Ayahnya, Raden Paku atau lebih dikenal dengan Raden ‘Ainul Yaqin kembali ke Jawa. Ia kemudian mendirikan sebuah pesantren giri di sebuah perbukitan di desa Sidomukti, Kebomas. Dalam bahasa Jawa, giri berarti gunung. Sejak itulah, ia dikenal masyarakat dengan sebutan Sunan Giri.
Pesantren Giri kemudian menjadi terkenal sebagai salah satu pusat penyebaran agama Islam di Jawa, bahkan pengaruhnya sampai ke Madura, Lombok, Kalimantan, Sulawesi, dan Maluku.
Pengaruh Giri terus berkembang sampai menjadi kerajaan kecil yang disebut Giri Kedaton, yang menguasai Gresik dan sekitarnya selama beberapa generasi sampai akhirnya ditumbangkan oleh Sultan Agung.
Terdapat beberapa karya seni tradisional Jawa yang sering dianggap berhubungkan dengan Sunan Giri, diantaranya adalah permainan-permainan anak seperti Jejulungan dan Cublak Suweng serta gending Asmaradana dan Pucung.

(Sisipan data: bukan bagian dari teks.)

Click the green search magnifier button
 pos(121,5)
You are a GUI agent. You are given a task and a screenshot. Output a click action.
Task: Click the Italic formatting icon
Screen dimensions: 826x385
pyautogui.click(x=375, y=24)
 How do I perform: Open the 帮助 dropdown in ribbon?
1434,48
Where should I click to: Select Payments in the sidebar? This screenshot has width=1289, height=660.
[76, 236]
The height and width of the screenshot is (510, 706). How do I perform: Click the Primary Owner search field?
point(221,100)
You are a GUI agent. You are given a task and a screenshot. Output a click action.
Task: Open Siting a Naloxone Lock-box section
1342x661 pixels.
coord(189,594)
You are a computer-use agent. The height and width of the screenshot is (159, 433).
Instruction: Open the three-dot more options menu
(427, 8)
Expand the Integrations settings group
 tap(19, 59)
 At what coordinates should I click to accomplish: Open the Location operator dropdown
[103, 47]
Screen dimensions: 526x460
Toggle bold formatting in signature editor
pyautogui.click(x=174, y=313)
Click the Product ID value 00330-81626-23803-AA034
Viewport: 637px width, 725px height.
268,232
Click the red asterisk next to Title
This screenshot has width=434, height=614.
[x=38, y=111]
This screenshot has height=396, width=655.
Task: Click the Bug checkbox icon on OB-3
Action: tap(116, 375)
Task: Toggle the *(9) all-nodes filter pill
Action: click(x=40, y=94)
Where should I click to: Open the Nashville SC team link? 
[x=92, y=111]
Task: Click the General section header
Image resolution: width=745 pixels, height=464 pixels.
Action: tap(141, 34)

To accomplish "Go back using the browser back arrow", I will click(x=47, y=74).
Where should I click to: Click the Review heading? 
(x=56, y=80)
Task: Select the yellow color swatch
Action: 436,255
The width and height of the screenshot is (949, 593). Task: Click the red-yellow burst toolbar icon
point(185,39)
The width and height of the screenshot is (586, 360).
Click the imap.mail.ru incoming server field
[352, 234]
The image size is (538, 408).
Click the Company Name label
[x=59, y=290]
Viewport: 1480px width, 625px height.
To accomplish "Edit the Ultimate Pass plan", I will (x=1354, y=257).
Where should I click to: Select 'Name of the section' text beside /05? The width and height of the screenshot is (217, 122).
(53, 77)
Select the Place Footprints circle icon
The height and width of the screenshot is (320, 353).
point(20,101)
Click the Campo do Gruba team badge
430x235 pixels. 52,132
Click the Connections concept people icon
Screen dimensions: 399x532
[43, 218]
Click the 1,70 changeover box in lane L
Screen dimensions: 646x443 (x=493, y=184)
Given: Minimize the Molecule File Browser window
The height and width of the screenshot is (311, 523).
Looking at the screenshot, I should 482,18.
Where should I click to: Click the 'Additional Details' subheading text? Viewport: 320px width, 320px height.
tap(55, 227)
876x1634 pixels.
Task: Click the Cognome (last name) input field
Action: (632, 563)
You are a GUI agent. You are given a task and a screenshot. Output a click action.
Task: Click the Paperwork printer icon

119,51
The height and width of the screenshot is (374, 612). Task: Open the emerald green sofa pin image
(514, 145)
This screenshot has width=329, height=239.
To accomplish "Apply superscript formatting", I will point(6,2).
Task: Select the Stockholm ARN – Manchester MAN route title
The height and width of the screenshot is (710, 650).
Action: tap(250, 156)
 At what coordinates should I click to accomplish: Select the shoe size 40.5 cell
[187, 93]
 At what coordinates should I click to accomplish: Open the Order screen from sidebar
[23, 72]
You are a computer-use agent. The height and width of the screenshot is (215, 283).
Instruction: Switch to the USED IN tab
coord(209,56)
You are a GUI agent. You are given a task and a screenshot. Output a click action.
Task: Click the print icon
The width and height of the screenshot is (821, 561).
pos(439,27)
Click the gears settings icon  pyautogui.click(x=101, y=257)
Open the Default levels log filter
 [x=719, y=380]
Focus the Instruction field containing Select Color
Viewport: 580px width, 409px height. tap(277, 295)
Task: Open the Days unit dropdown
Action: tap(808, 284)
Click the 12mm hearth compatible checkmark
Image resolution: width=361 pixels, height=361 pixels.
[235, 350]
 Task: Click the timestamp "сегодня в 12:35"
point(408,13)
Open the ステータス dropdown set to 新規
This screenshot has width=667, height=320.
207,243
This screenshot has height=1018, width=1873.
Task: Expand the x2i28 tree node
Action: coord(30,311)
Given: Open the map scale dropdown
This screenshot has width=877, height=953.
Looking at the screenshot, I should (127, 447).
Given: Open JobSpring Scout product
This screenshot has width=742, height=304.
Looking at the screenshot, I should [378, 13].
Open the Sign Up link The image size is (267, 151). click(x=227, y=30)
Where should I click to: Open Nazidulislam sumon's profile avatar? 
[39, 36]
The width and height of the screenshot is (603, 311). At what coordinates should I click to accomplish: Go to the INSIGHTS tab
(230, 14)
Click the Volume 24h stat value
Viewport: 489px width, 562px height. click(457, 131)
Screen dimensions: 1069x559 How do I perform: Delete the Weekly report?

Paradigma dakwah Islam Sunan Giri yang mengawinkan iman dan seni serta kultur lokal itulah yang menjadikan Sunan Giri sampai sekarang lebih banyak dikenang dan dikeramatkan oleh warga Gresik.
Fenomena itu pula yang membedakannya dengan Sunan Malik Ibrahim, anggota lain dari wali songo yang juga dimakamkan di Gresik.